No Silent Night (But a Better Day)
Leslie Leyland Fields
Oh Christmas! Two wars are raging, one around the birthplace of Jesus. (Let us keep praying for peace.) Here at home, I’m exhausted from travel, stress and sadness for a relative in hospice. Throughout the month my email has been haunted by a man who lectures me on theology and a woman who objects to my “unbiblical” view of forgiveness. We are only to forgive those who express repentance first, she tells me.
None of this has instilled much holiday spirit. When will the wars end? Why are we fighting one another? Where is our Silent Night?
A few years ago, just before Christmas, I went to the Church of the Nativity in Bethlehem. Here I would find peace and good will. I would see the beauty of a people gathered from around the world to worship Him.

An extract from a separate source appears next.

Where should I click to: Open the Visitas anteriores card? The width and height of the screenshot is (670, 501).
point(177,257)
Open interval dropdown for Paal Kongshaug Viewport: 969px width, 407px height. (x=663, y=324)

But the oldest church in the world was in chaos. The enormous basilica was under renovation with scaffolding crosshatching the interior. Masses of people stood noisily in line, filing past police stationed there to keep the peace. I joined them. All had come for this: to step down into the grotto, to kneel into a tiny cavern where a silver star adorned the floor, marking the place where many believe Mary gave birth to Jesus.
Just outside the grotto, a tour guide stood pushing people through with piercing shouts: “That’s enough! You go! Next! Next in line!” as men and women took their turn. Each one hurriedly knelt into the tiny space, flashed a photo of the star, rubbed an arm on its silvery surface while bodies pressed before and behind. One elderly woman in a headscarf lingered in her worship a few seconds too long. “That’s enough! Too long! You get out!” the tour guide shot at her.
After my six seconds on my knees beside the star, I emerged, stumbling, from the grotto to more shouts, these from a policeman: “You! Stop talking! A service is beginning. Stop now or I’ll kick you all out!”
What a mess! The Church is occupied by police and 6 denominations, each operating their own separate realms of this contested cathedral, all eager for a claim to the birthplace of Christ. Sometimes there is peace between them all—sometimes not. The police have broken up brawling priests on occasion.
I found no peace in Bethlehem—only shoving and shouting.
But hasn’t it always been so? SO many wars through the ages. And that week, because of the census, everyone was returning to his hometown. The Inns and restaurants were overfilled. The noise, the dirt, the animal dung on sandals, everyone busy making money and trying to get ahead. They paid no thought to a baby born in the hay that night. It was all an unholy mess.
Like me, right now. I’ll never be as quiet or still as I want to be at Christmas. I won’t make everything clean and beautiful. I’ll still get haranguing emails. There will be dirty rooms and impatient shouts. Our prayers for peace may not be answered. My own attempts to create a cathedral of worship will be pathetic and all-too-human.
But Jesus knows all of this, and in the end, everything will be all right. Because this is exactly the kind of place He chose to be born.
This is exactly the kind of people He chose to be born among.
These are exactly the kind of people He was born to save.
And we are exactly the kind of people who need saving still.
We don’t have to clean it all up or perfect it first. We can’t fix a broken world nor can we “fix” other people. We do this: we make room for the season in our own life, neighborhood and heart.
“For unto you is born this day in the city of David, a Savior, who is Christ the Lord.”
We kneel.
And enter in.
Dear Readers and Friends,
Words aren’t enough to thank you for your presence here. So I send images, too, and thoughts from the deep places in my heart and life. Thank you for attending. Thank you for responding and sharing yours. Is there anything better than friends dwelling and learning together in unity and wonder?